BEGIN Document text
Those thoughts can also accompany our feelings about being a caregiver or a patient with cancer. Has your inner voice ever said anything similar to “why are you feeling sorry for yourself when so many people have it so much worse?” or “I shouldn’t have complained about my cancer.  No one really wants to hear about it anyway.”  I’m using those examples because I have heard both of them, but there are so many other situations that we could just as easily name.

The silver rule, or showing self-compassion, would have us respond to ourselves in a kinder, more supportive way.  For example, think of someone you love dearly.  Now imagine they just did or said the same thing you are berating yourself for saying or doing.  How would you respond to them?  Would you use the same words and tone that your inner critic just used on yourself?  Probably not. Take a moment and think about how you feel when you are harshly chastised versus when you are accepted as someone who is human, but may have made a mistake.  Which one of those responses leads to a better outcome?
END Document text
BEGIN Information given
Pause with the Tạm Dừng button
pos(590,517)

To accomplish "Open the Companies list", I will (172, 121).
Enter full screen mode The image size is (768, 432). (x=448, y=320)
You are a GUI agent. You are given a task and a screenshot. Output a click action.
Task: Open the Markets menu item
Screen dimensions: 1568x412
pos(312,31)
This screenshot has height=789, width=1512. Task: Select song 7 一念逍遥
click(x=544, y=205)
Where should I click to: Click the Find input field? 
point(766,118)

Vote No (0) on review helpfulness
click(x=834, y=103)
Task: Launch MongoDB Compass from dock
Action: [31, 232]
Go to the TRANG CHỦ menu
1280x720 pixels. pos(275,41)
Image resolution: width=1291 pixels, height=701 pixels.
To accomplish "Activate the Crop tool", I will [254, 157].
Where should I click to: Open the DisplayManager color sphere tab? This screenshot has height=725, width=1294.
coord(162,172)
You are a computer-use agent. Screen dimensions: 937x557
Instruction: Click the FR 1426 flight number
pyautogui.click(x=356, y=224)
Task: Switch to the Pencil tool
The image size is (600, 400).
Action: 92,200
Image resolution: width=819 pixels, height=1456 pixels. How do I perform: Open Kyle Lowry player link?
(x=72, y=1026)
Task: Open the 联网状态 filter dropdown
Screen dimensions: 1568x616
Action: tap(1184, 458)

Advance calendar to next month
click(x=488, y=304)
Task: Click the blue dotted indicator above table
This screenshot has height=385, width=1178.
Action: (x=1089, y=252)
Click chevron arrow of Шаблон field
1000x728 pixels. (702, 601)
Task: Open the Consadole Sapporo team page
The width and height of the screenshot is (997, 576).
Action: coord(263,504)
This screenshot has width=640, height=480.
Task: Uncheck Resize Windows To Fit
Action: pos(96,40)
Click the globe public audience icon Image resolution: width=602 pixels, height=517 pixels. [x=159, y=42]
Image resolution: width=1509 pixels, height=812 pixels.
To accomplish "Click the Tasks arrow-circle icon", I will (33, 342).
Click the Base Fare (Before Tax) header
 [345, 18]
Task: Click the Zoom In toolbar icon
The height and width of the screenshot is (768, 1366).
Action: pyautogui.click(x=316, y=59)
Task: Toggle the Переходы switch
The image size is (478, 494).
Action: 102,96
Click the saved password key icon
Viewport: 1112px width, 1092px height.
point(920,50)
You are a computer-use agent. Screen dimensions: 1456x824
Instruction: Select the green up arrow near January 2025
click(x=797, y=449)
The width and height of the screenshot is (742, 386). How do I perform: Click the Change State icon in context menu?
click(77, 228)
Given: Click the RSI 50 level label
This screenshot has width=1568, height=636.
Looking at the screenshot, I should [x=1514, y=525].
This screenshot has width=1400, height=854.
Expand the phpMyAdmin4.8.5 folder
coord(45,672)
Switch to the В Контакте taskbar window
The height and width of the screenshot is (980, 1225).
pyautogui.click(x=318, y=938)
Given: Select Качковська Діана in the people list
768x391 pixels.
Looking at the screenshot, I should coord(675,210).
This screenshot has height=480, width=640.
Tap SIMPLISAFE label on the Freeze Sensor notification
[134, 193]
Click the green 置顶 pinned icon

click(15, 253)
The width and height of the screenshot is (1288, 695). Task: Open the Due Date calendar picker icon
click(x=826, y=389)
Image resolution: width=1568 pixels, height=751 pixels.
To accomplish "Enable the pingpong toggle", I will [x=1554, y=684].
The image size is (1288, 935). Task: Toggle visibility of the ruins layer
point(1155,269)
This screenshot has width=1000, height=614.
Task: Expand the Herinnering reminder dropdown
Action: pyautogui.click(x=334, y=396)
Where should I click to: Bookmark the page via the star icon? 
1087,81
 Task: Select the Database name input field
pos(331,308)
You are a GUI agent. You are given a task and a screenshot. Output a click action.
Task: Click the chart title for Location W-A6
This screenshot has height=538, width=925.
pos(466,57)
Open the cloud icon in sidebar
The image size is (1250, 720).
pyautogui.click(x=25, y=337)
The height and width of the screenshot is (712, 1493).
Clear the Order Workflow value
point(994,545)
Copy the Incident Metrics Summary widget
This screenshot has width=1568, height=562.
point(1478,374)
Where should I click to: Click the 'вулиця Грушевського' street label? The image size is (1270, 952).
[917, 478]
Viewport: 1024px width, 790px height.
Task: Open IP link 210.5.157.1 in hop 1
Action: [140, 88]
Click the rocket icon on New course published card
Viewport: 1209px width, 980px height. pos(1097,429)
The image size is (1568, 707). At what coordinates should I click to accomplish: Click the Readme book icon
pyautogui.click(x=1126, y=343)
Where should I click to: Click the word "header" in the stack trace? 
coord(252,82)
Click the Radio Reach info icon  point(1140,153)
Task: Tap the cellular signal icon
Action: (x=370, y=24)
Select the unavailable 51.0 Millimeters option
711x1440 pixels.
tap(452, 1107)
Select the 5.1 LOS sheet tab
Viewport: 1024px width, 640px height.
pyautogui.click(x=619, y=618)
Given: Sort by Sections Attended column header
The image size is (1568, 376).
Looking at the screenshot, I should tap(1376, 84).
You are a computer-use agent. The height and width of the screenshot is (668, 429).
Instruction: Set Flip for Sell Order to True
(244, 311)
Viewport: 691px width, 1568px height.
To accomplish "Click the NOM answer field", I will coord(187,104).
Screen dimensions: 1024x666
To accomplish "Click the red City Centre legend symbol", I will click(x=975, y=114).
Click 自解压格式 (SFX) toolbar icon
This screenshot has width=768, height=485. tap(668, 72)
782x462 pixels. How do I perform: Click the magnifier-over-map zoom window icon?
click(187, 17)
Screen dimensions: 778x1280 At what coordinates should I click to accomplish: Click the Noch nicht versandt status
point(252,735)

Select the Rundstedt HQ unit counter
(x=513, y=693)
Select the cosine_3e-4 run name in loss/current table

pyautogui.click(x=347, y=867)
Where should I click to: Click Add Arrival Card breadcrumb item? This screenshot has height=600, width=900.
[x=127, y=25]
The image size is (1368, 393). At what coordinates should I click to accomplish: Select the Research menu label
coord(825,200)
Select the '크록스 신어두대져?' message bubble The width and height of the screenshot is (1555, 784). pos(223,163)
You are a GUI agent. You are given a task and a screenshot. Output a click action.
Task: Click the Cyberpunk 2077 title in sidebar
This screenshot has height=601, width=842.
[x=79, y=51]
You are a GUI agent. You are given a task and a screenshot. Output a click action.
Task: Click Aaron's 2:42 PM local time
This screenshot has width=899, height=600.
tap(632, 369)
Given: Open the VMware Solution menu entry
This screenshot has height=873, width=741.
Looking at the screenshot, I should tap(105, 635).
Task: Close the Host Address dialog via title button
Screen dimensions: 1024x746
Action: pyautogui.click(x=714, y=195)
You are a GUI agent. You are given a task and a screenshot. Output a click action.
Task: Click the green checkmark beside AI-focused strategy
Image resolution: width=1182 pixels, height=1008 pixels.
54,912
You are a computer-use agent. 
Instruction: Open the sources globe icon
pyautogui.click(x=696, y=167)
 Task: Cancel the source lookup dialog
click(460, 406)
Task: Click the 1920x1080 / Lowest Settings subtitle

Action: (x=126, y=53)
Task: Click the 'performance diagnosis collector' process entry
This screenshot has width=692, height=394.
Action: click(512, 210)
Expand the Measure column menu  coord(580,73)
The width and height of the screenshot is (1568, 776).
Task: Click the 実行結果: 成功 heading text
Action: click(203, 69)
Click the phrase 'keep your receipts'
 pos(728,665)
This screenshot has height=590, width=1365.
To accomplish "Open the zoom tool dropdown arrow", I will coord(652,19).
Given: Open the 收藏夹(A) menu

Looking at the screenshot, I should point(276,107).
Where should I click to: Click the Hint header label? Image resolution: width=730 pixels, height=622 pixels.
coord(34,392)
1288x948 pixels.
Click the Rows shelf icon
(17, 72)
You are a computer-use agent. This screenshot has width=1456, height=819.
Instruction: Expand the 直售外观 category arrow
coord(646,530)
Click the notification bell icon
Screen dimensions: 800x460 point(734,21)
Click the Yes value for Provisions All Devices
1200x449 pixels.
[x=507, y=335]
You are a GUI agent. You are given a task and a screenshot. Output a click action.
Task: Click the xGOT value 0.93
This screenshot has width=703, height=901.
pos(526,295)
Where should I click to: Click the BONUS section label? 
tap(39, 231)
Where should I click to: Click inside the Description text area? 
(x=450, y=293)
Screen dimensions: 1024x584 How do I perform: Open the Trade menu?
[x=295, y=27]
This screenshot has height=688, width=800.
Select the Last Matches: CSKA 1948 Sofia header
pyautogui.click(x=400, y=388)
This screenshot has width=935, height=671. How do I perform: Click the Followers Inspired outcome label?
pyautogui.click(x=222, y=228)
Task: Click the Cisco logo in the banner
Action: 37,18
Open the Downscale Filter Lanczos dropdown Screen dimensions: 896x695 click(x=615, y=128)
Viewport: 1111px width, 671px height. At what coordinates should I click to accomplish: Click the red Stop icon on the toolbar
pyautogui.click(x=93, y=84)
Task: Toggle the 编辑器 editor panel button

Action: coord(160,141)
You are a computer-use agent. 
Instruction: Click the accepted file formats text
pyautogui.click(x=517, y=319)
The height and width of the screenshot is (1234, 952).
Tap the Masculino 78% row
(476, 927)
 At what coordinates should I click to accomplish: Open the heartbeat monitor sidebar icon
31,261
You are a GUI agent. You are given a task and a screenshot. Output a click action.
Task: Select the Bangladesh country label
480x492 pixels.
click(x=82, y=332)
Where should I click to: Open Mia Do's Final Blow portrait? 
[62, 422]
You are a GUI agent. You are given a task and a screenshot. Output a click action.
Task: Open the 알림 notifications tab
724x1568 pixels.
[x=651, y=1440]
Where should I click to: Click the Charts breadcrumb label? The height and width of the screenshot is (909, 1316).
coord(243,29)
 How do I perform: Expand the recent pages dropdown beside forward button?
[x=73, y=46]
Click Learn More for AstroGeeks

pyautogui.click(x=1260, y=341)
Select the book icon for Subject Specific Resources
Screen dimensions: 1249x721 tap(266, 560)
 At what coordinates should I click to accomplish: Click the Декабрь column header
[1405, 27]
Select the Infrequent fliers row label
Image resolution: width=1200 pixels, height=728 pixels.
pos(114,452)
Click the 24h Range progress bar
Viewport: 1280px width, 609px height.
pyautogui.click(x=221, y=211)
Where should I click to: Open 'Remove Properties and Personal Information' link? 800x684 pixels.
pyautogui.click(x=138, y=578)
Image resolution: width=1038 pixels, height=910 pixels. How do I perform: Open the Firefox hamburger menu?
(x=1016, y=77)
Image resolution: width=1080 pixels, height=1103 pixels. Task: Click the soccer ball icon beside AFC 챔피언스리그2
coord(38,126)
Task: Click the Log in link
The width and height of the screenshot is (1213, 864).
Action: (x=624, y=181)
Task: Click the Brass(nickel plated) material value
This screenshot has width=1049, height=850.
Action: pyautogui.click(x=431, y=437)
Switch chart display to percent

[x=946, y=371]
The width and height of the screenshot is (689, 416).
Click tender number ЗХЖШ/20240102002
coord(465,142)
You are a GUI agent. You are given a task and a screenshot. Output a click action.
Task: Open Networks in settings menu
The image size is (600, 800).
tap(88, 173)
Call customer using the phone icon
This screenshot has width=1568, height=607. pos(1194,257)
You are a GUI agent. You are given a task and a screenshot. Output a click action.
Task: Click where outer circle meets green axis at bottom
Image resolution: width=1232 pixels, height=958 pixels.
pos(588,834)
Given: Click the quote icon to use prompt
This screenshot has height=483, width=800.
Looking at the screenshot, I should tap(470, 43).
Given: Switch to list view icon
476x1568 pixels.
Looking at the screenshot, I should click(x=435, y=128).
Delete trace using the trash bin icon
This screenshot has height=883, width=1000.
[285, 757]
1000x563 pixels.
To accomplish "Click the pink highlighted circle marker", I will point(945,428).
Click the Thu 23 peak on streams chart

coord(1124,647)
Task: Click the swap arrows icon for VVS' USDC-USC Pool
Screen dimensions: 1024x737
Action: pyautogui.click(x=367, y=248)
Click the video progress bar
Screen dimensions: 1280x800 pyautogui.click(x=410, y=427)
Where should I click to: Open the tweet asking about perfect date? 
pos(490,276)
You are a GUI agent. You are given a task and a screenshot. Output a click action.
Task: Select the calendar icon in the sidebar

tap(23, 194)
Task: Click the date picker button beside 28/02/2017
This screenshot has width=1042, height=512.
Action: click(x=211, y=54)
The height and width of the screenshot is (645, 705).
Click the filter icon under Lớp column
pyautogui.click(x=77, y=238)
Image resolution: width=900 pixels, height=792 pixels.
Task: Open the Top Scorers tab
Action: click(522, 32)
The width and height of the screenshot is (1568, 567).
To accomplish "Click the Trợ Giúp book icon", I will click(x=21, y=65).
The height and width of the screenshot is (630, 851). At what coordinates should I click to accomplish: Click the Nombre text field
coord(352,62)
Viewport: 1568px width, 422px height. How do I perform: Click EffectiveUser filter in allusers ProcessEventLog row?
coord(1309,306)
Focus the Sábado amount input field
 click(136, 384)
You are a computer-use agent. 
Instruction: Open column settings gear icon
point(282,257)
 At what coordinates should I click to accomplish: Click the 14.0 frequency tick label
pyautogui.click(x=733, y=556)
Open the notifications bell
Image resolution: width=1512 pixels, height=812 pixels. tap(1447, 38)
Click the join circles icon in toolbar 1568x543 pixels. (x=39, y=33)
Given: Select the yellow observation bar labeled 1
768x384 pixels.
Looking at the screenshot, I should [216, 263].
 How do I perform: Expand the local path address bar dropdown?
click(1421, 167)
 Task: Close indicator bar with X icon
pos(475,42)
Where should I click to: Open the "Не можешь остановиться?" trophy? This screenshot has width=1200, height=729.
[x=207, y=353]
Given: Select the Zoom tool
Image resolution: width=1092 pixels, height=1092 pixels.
END Information given
Retype the stretch of the self-compassion passage from "Those thoughts can" through "as easily name.". The rows are separate material and have no connection to the self-compassion passage.

Those thoughts can also accompany our feelings about being a caregiver or a patient with cancer. Has your inner voice ever said anything similar to “why are you feeling sorry for yourself when so many people have it so much worse?” or “I shouldn’t have complained about my cancer.  No one really wants to hear about it anyway.”  I’m using those examples because I have heard both of them, but there are so many other situations that we could just as easily name.